Il non senso e l’assurdo si sono impadroniti della vita, smarrendo l’itinerario di tutti i domani.

Quelli che io non saprò più incanalare, perché il tuo, sta assumendo le spire inaspettate di quel lontano, che non amo, che non capisco, che è buio d’ignoto, che è riservato a chi muore, e chi non muore non può capire. Io non amo più la libertà, perché può vestirsi di distacco, e di riluttanza se significa l’allontanamento, e da te. E non sarei più io. Perché io sono, perché sei tu.

Tu che mi hai mostrato come si possa anche essere donna, magari come tutti si aspettano. Che si può cedere alla non ribellione, riposarsi dalla lotta, che spesso è vana.

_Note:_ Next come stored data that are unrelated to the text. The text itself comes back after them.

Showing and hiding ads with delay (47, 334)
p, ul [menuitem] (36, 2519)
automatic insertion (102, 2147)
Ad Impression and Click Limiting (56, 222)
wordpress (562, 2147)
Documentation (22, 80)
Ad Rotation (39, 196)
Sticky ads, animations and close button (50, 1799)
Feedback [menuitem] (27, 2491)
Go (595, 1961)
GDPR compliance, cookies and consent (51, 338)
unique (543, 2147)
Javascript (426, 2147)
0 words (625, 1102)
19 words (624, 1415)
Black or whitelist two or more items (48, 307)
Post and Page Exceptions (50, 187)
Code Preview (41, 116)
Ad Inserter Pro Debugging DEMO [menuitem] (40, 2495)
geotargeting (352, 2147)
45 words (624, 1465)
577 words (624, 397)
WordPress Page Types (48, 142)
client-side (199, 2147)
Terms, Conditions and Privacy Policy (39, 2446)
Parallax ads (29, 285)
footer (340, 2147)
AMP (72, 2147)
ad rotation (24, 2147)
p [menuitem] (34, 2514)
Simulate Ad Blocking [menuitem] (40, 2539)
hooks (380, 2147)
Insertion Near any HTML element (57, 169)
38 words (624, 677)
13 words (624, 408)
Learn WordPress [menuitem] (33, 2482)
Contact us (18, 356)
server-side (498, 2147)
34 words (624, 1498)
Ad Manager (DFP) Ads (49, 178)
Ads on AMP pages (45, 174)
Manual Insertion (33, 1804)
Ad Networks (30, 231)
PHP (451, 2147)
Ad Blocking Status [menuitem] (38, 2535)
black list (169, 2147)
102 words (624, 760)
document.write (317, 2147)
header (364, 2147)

Hai svelato quello che sono, sotto l’eterna difesa che ho deciso, per fronteggiare mio padre, le pose che ho assunto per somigliargli, rifiutando il sesso di cui faccio parte, perché voleva un maschio, per dimostrare che anche una femmina può reagire, che è capace di rivoluzioni, che può ribaltare perfino la natura e gli istinti. Perché m’accettasse, così come hai fatto tu. Tu che non hai voluto cambiarmi né mai ti sei aspettata che lo facessi. Noi abbiamo potuto accedere alla realizzazione, che ci ha consentito un riferimento al di sopra delle differenze. Non abbiamo mai lasciato spazio al rancore, che non capiamo, che non professiamo. Tu sei il sorriso dei momenti duri, l’ironia pacata, e mi sai aspettare.

Perché ero una figura, che ti provocava sdegno, la cui ostentata androginia non t’ha spaventata, perché la sapevi armatura e fasulla . E che hai scordata, convertendola in una forma di meraviglia, che ti e mi mostrava altre strade. Che quindi diventavano possibili, che non hai seguito, ma che hanno anche confermato che si potesse restare se stessi e interessare, nonostante le inverse idee. Io ti devo la stima che nessuno mi ha mai riservato, e che mi ha fatto capire che posso esistere come sono, e vivere anche senza esibire e tutelare il conflitto, che mi faccia e mi renda libera.

Noi abbiamo diviso il pane, sotto l’approvazione del sole, poco e timido, e flagellato da raffiche e vento, a volte contrario, ma l’abbiamo spartito, dopo averlo conquistato e insieme, quel cibo che si distribuisce come si fa fra fratelli, perché noi saremo per sempre compagne, provando che si può essere le cumpane di una vita, di cui abbiamo segnato la condivisione. Le donne, dicevi che sanno morire continuando a vivere, io credo che si possa vivere morendo un poco per volta. Così da capire che oltre la morte del corpo, ci sia ancora l’essenza che ci siamo trasferite e che di noi abbiamo offerto.

Perché io sono chi mi ha conosciuto, tu sei chi ho conosciuto.